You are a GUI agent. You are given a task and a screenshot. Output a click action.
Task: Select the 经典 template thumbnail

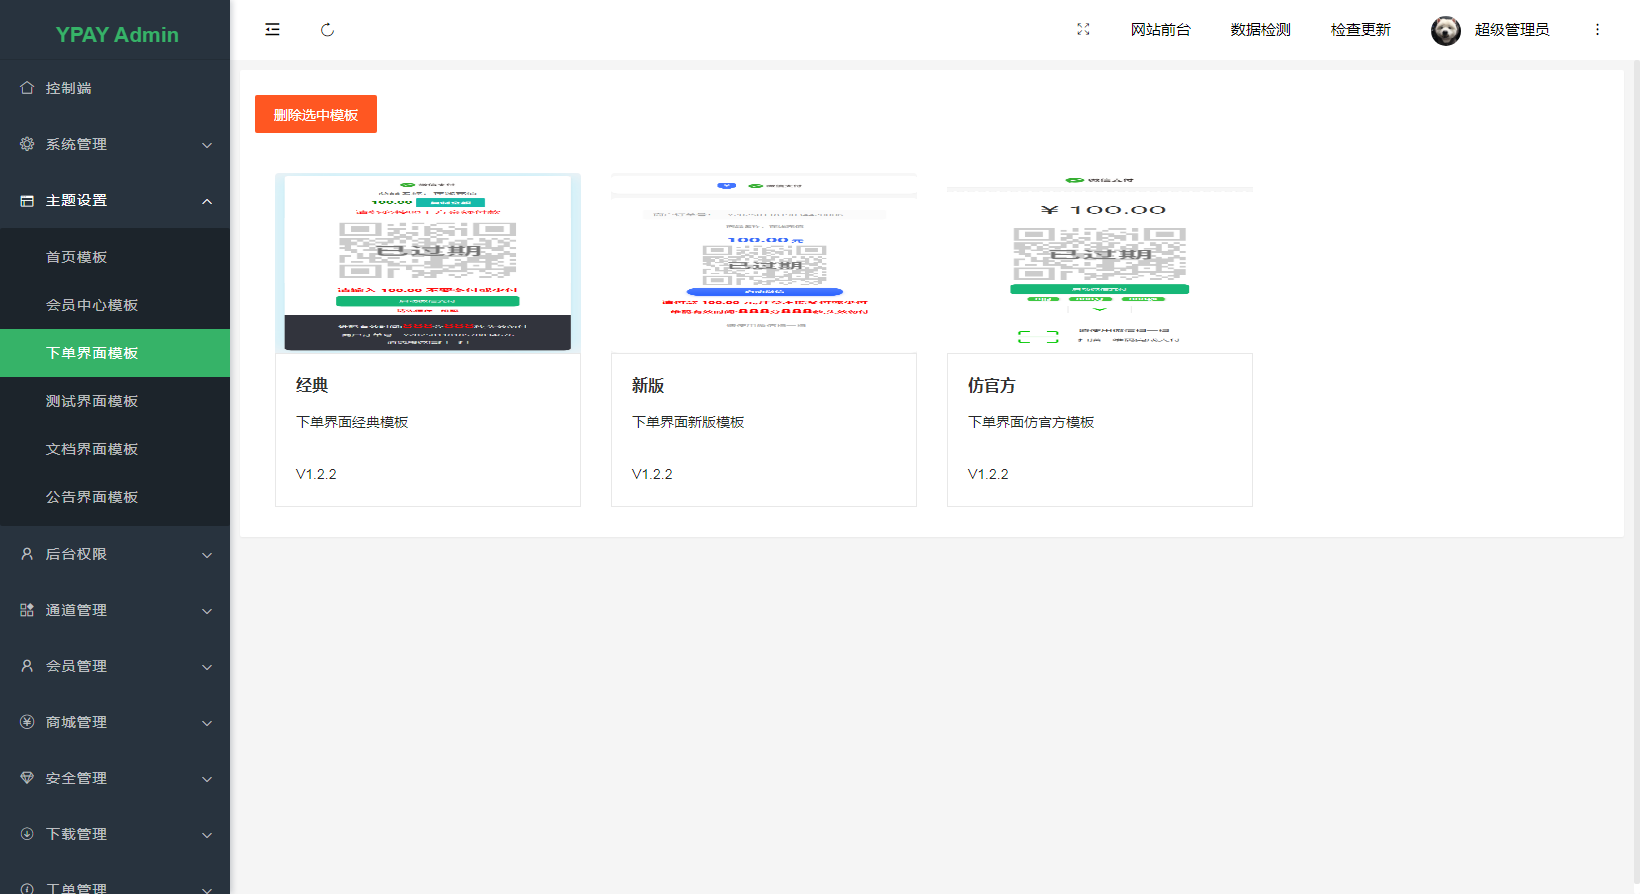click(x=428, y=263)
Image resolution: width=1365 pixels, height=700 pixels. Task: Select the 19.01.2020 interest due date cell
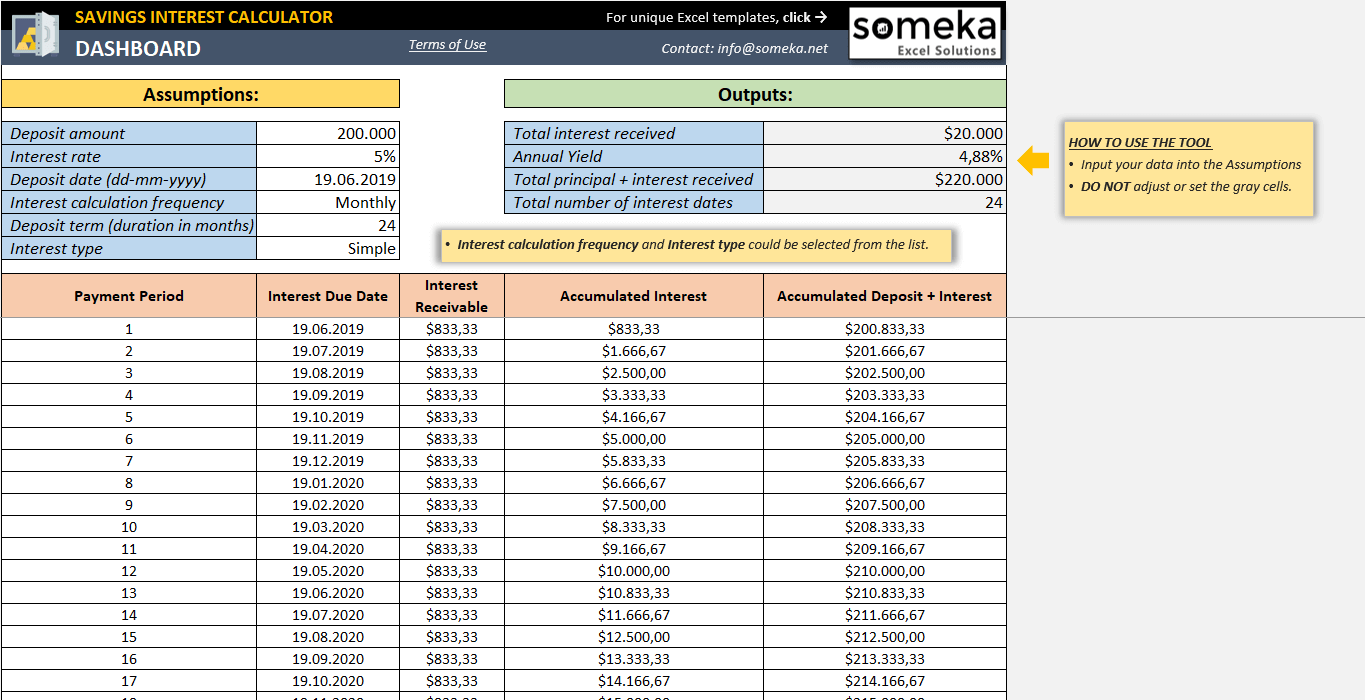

---

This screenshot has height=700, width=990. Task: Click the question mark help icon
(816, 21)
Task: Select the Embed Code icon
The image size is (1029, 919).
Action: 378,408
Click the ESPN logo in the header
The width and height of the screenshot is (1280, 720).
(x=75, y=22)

■ AIM OF THE EXERCISE:
Because only one stretch of the records is wanted, please output the lines from the one holding "You are a GUI" through the one holding "Image resolution: width=1365" exactly, both included, and leave every picture out.

■ RESPONSE:
You are a GUI agent. You are given a task and a screenshot. Output a click action.
Task: Select the 经典 template thumbnail

click(x=428, y=263)
Image resolution: width=1365 pixels, height=700 pixels. Task: Select the 19.01.2020 interest due date cell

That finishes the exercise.